In 2010 Thomas led North Melbourne's goalkicking with 29 goals which included 7 against Carlton in Round 12.

The 2011 season was not a successful season for Thomas. He struggled badly with kicking for goal all year and was at one stage dropped from the senior side because of this. He finished the season with 21 goals and 36 behinds.

In 2012, Thomas' accuracy improved markedly and he kicked 38.19 for the season. The 38 goals for the season was his highest in a year so far. He played 19 games for the year, and was held goalless in only 3 of them. He played his 100th game in Round 12, 2012, against Gold Coast. In September 2012 he signed a two-year deal with the club to remain there until the end of 2014.

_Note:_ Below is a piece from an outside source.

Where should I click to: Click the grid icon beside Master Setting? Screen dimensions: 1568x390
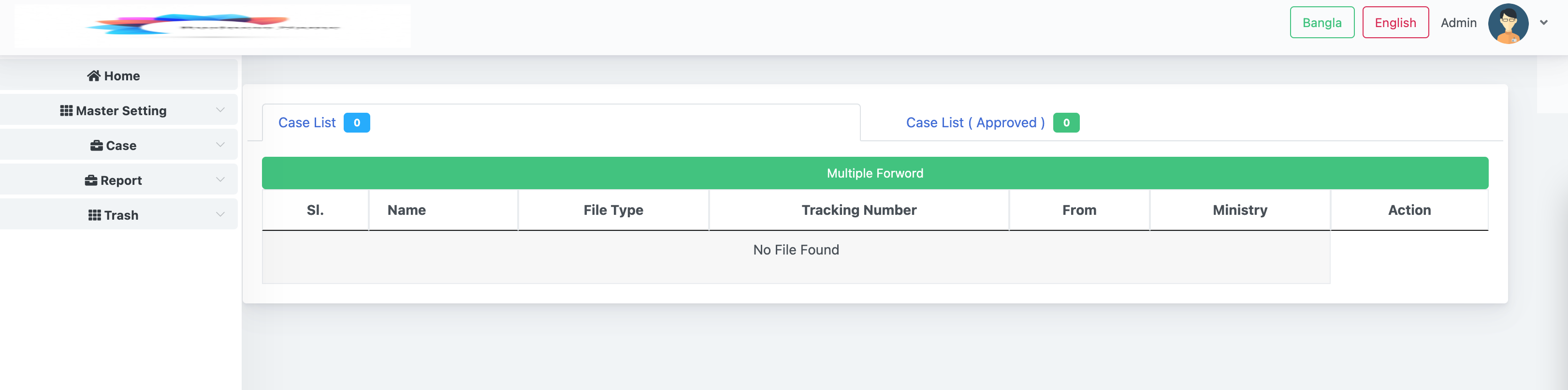tap(66, 110)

In 2013, Thomas had a career-best year, kicking 53 goals for the season. He also finished seventh in the Coleman Medal, the highest position for a small forward that year.

In the 2014 season Thomas he finished with 45 goals and played in 23 games. He continued to play well in 2015 and 2016 and kicked 34 and 37 goals in the seasons respectfully and played in nearly all games.

Thomas was delisted by North Melbourne at the end of the 2017 season. Port Adelaide flagged their interest in him following his delisting and then drafted him in the 2017 AFL rookie draft.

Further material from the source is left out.